My Dear Danny,
You entered the world with a bang. Not breathing and hardly alive, you gave the team in that delivery room quite a shock as you came to life and immediately peed on the doctor that revived you. Typical Danny. You love creating a scene and if it has to do with bodily fluids, all the better.
It’s hard for me to imagine that on the day you entered the world, I was totally unaware of the major change about to happen to my life and my heart. It wasn’t until you were a few days old that we got the call that you needed a family–maybe for a little while, maybe forever. By the time we met you, you had already managed to charm a slew of nurses and doctors that were tending to your daily needs. As I have told you a thousand times, I loved you the minute I saw you. I didn’t know how long I’d be able to be a mother to you, but I knew that if you needed me, I would love you and be your mother forever.
Because I loved you so much, so fully and totally, I loved your first mother, too. How could I not? She gave you life. You have her eyes, her tan skin, her jet-black straight hair. She wanted you to have a good life, she just needed some time to figure out if she’d be able to provide that for you. I admire her for the way she’s been able to support what was best for you, even if it’s painful for her to watch you grow up in a different family. I hope when there are questions you need answers to, she is there to talk to you about those things. I promise to do what I can to keep that door open for you. And I do it not out of duty or obligation, but out of love for you and her.

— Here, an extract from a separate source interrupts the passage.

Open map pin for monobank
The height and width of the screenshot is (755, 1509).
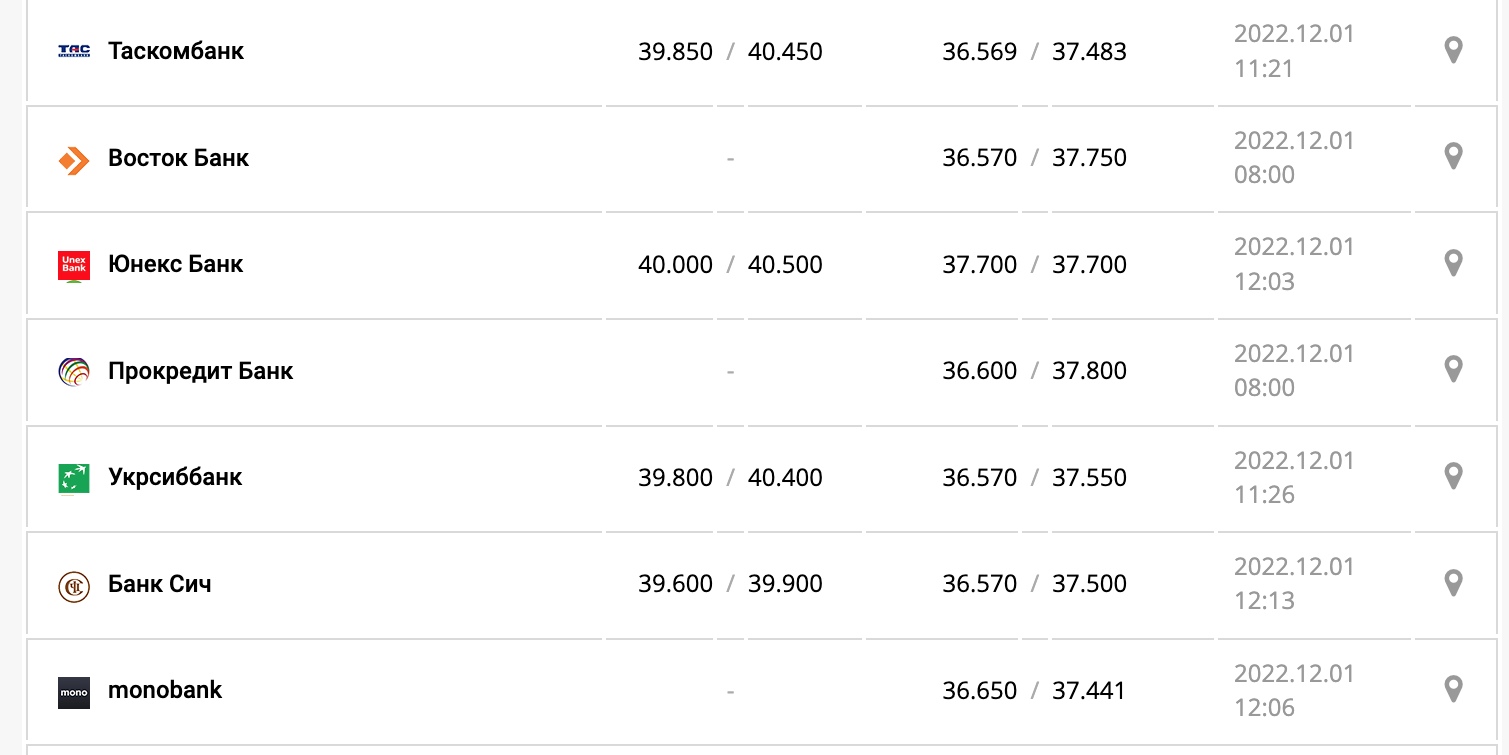pos(1453,690)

I didn’t know I could love your family and care about your story and become passionate about your people the way I have. There was a lot I didn’t know before I became your mom. There was a lot no one could teach me. No one but you.
You taught me that wrestling is a love language. You have always needed strong touch, firm hugs, rocking and wrestling. Sometimes I’m not sure you hear me when I tell you how much I love you, but when I swing you around and squeeze you and you laugh, I know you know it. I know when you curl up next to me on the couch and lay your head on my leg, you’re telling me you love me, too.
You taught me to look at life with adventurous eyes. You are capable of getting in far more trouble than I ever thought possible. As a toddler anything with shelves looked like a ladder to you. When we cook together you want to smell and taste all the spices before we add them. You prefer to hang upside down on the swings. If I hear a “Hey Mom” from somewhere up above me, I know you’ve found a climbing tree. You want to ride every roller coaster. In some ways you are a fearless child. That has made me have to take on some of the fear for you and help you understand what dangers are around you, but it has also helped me see the world as a less fearful place. There is a lot of fun in the world you live in. A lot of adventure and excitement. I love that you take me there with you.
You taught me that learning something on your own is a pretty amazing feeling. I thought you would wait to learn how to ride a bike until that perfect moment where your dad would let go of the back of your seat and I would have the camera in hand. But not you. You taught yourself to ride the bike by steadying yourself against the (new) van and taking off. You fell so many times and you scratched up the van, but your determination was amazing. And I wasn’t a bit surprised. I’ve learned in parenting you to let you try the things I think you may fail at because you often prove me wrong. And I’ve learned that the feeling of success I find in figuring out what motivates you and how you tick– the child that came without a handbook and who doesn’t follow the rules I thought all kids followed– is one of the greatest highs in the world.
You taught me humility. Lots and lots of humility. Just when I think I know the “right” parenting answers, you prove me wrong. I can be 100% consistent with disciplining a bad behavior and you can be 100% consistent at repeating that bad behavior until I figure out the consequence I was using didn’t work for you, in spite of what all the parenting books said. You decide during the Christmas concert at church that you actually don’t like performing (after weeks of rehearsing) so you turn backwards during the songs your group is singing, sneaking glances over your shoulder to see that we are still all there. You feel compelled to yell words for bodily functions in front of your grandma, you give me lots of opportunities to get to know your teacher better, and I never know what exciting report I’m going to get from a playdate you’ve been on. You keep me on my toes and I’ve learned that while the usual parenting tricks don’t seem to work on you, you ARE learning. You are smarter than we ever knew back when we thought “smart” meant doing what all the other kids were doing. You are motivated by relationships and knowing you are loved (and sometimes Lucky Charms cereal). You have made me develop a new parenting skill set and I am a less judgmental mom towards other moms in the trenches because of you.
Danny, I can’t wait to see what you teach me in the years to come. I know I have much to teach you, too. I’m so thankful I get to be your mom and have a front row seat to what God is going to do with the unique man you are becoming.